I don't know if I'm adding much here, but I also do not think anything about the iris should change color temp, unless possibly it affected temp inside of the lamp housing.

 

I have a couple of ideas about testing your meter, though. David Goldfarb indicated that there are two (color sensitive) cells behind the diffuser, and it is possible to direct the light more to one of the cells. I don't know how your light source optics are working, but possibly the meter illumination becomes uneven on stopping down. To test if this is a factor, you might take one reading, then invert the meter (using some sort of holding jig) and see if the reading stays the same.

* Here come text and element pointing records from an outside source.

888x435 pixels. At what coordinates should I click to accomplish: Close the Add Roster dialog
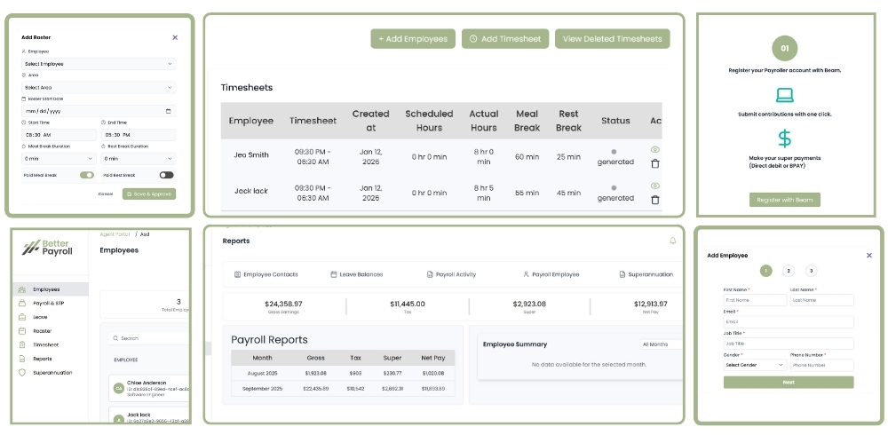click(175, 37)
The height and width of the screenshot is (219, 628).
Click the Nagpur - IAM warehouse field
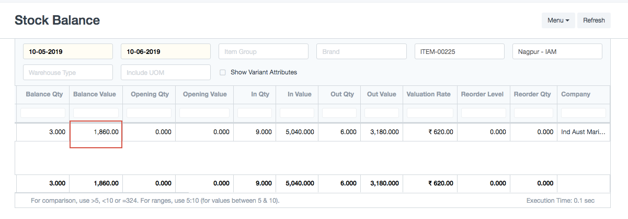coord(557,51)
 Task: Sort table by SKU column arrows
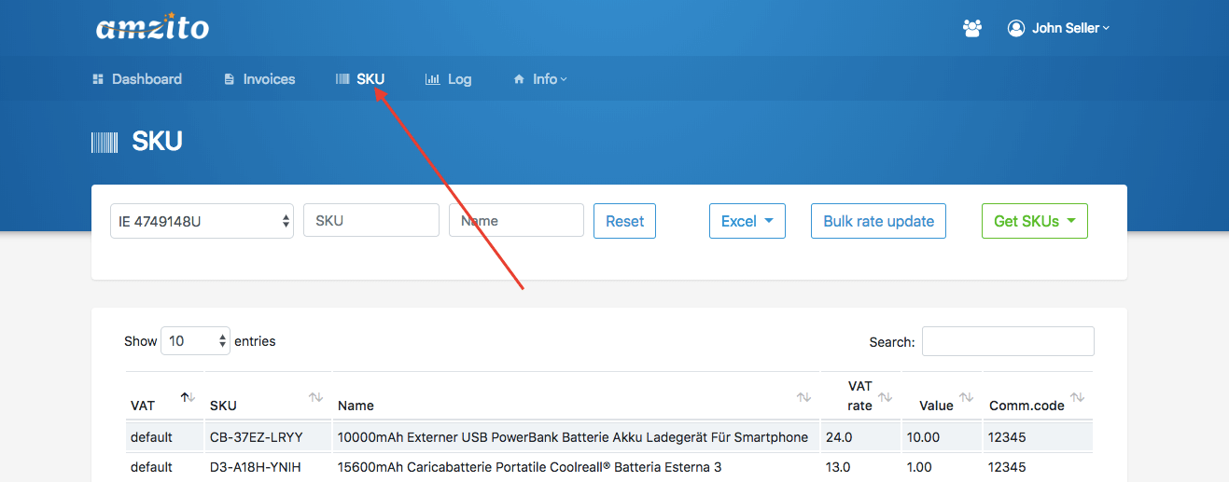[315, 397]
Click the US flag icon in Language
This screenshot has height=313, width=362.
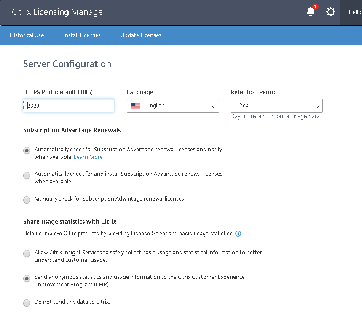pos(136,106)
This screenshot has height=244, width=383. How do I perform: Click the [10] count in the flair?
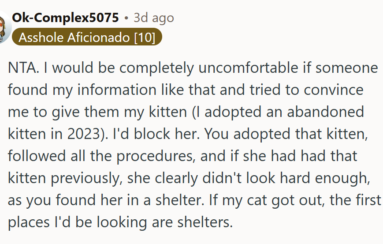pos(145,38)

If no change, it seems likely (as others have suggested), that the meter goes into error with low light levels.

 

I'm not sure how one would get 5500 K out of a tungsten filament. I expect you know this, but just in case, tungsten melts ~3400 deg C, I believe. So clearly there needs to be some color filtration to mimic 5500 K light. Possibly there is some sort of mismatch between the Gossen sensors and the light source filtration such that the light seen be one of the cells is drastically reduced compared to the other.

 

It might be interesting to see what the meter reads from the bare tungsten source, including at various distances.

 

PS: for the casual reader, Ron said it's a halogen source; this normally means there is a tungsten filament in a small bulb filled with a halogen gas. For various reasons, this allows one to operate the filament at a slightly higher temperature than with a conventional tungsten bulb.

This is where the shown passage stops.